>>>>>

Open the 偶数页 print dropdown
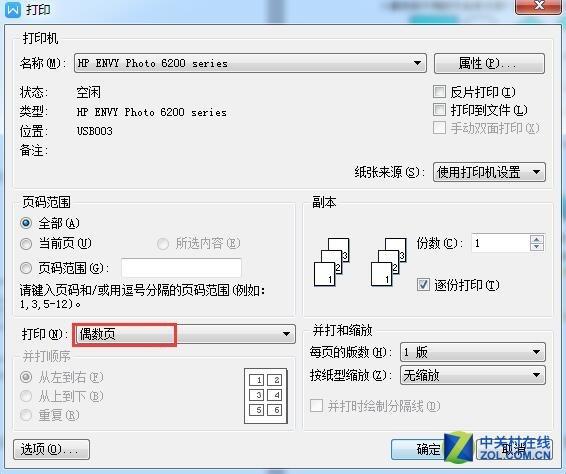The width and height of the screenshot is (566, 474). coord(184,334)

<<<<<
>>>>>

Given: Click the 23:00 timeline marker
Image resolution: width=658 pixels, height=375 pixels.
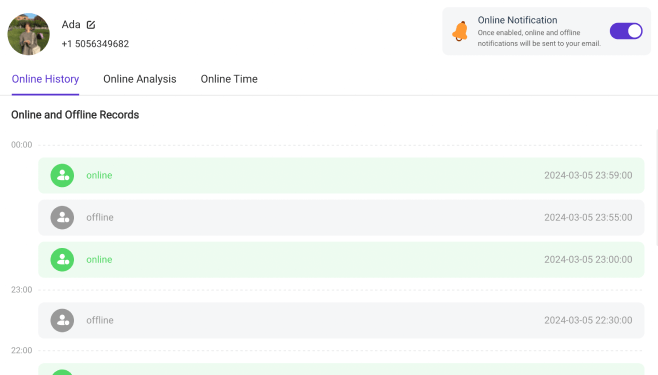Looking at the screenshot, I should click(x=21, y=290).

<<<<<

**REQUIRED TASK**
Copy the data from the line with "Given: Click the 23:00 timeline marker" up to and including the line with "Looking at the", word for word. Leave the pictures out of your copy.

**THE RESPONSE**
Given: Click the 23:00 timeline marker
Image resolution: width=658 pixels, height=375 pixels.
Looking at the screenshot, I should click(x=21, y=290).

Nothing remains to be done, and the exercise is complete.